Enunciado => Convierte en una lista numerada todas las líneas de las entradas que aparecen a continuación y omite las líneas en blanco.

Entradas mostradas =>
───

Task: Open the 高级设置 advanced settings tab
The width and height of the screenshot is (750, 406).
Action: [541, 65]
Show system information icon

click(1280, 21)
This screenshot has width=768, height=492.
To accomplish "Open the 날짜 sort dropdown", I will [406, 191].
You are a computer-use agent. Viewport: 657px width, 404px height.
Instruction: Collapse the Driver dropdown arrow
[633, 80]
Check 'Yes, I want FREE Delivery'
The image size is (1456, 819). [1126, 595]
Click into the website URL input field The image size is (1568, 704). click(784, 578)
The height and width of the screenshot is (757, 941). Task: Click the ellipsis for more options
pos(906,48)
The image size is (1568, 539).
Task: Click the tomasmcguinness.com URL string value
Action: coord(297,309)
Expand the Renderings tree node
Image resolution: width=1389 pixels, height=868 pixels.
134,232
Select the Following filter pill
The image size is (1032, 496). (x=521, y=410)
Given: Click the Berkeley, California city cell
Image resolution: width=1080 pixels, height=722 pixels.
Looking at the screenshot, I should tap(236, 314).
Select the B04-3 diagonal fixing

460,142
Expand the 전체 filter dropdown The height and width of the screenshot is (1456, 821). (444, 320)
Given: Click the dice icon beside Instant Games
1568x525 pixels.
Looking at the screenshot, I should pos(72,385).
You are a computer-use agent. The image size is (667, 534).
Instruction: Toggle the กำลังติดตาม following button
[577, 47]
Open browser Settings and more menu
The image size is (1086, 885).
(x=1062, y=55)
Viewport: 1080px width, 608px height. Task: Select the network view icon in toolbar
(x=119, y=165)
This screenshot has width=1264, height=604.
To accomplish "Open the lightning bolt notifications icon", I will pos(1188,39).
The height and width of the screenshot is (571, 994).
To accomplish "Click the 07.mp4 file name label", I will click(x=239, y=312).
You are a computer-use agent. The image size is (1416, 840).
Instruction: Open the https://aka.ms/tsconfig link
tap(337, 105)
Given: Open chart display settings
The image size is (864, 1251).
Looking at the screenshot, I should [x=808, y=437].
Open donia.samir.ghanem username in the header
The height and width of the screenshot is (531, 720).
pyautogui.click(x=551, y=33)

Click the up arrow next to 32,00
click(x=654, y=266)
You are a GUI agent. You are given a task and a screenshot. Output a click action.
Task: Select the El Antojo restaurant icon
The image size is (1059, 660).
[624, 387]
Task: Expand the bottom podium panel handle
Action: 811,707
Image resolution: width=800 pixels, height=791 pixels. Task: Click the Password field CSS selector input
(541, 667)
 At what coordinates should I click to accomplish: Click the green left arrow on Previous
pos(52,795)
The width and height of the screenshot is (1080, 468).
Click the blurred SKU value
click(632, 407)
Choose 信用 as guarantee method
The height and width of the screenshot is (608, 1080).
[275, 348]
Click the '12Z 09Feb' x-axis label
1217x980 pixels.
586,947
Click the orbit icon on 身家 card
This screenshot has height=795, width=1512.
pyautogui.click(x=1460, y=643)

───

Resultado obtenido =>
1. Task: Open the 高级设置 advanced settings tab
2. The width and height of the screenshot is (750, 406).
3. Action: [541, 65]
4. Show system information icon
5. click(1280, 21)
6. This screenshot has width=768, height=492.
7. To accomplish "Open the 날짜 sort dropdown", I will [406, 191].
8. You are a computer-use agent. Viewport: 657px width, 404px height.
9. Instruction: Collapse the Driver dropdown arrow
10. [633, 80]
11. Check 'Yes, I want FREE Delivery'
12. The image size is (1456, 819). [1126, 595]
13. Click into the website URL input field The image size is (1568, 704). click(784, 578)
14. The height and width of the screenshot is (757, 941). Task: Click the ellipsis for more options
15. pos(906,48)
16. The image size is (1568, 539).
17. Task: Click the tomasmcguinness.com URL string value
18. Action: coord(297,309)
19. Expand the Renderings tree node
20. Image resolution: width=1389 pixels, height=868 pixels.
21. 134,232
22. Select the Following filter pill
23. The image size is (1032, 496). (x=521, y=410)
24. Given: Click the Berkeley, California city cell
25. Image resolution: width=1080 pixels, height=722 pixels.
26. Looking at the screenshot, I should tap(236, 314).
27. Select the B04-3 diagonal fixing
28. 460,142
29. Expand the 전체 filter dropdown The height and width of the screenshot is (1456, 821). (444, 320)
30. Given: Click the dice icon beside Instant Games
31. 1568x525 pixels.
32. Looking at the screenshot, I should pos(72,385).
33. You are a computer-use agent. The image size is (667, 534).
34. Instruction: Toggle the กำลังติดตาม following button
35. [577, 47]
36. Open browser Settings and more menu
37. The image size is (1086, 885).
38. (x=1062, y=55)
39. Viewport: 1080px width, 608px height. Task: Select the network view icon in toolbar
40. (x=119, y=165)
41. This screenshot has width=1264, height=604.
42. To accomplish "Open the lightning bolt notifications icon", I will pos(1188,39).
43. The height and width of the screenshot is (571, 994).
44. To accomplish "Click the 07.mp4 file name label", I will click(x=239, y=312).
45. You are a computer-use agent. The image size is (1416, 840).
46. Instruction: Open the https://aka.ms/tsconfig link
47. tap(337, 105)
48. Given: Open chart display settings
49. The image size is (864, 1251).
50. Looking at the screenshot, I should [x=808, y=437].
51. Open donia.samir.ghanem username in the header
52. The height and width of the screenshot is (531, 720).
53. pyautogui.click(x=551, y=33)
54. Click the up arrow next to 32,00
55. click(x=654, y=266)
56. You are a GUI agent. You are given a task and a screenshot. Output a click action.
57. Task: Select the El Antojo restaurant icon
58. The image size is (1059, 660).
59. [624, 387]
60. Task: Expand the bottom podium panel handle
61. Action: 811,707
62. Image resolution: width=800 pixels, height=791 pixels. Task: Click the Password field CSS selector input
63. (541, 667)
64.  At what coordinates should I click to accomplish: Click the green left arrow on Previous
65. pos(52,795)
66. The width and height of the screenshot is (1080, 468).
67. Click the blurred SKU value
68. click(632, 407)
69. Choose 信用 as guarantee method
70. The height and width of the screenshot is (608, 1080).
71. [275, 348]
72. Click the '12Z 09Feb' x-axis label
73. 1217x980 pixels.
74. 586,947
75. Click the orbit icon on 身家 card
76. This screenshot has height=795, width=1512.
77. pyautogui.click(x=1460, y=643)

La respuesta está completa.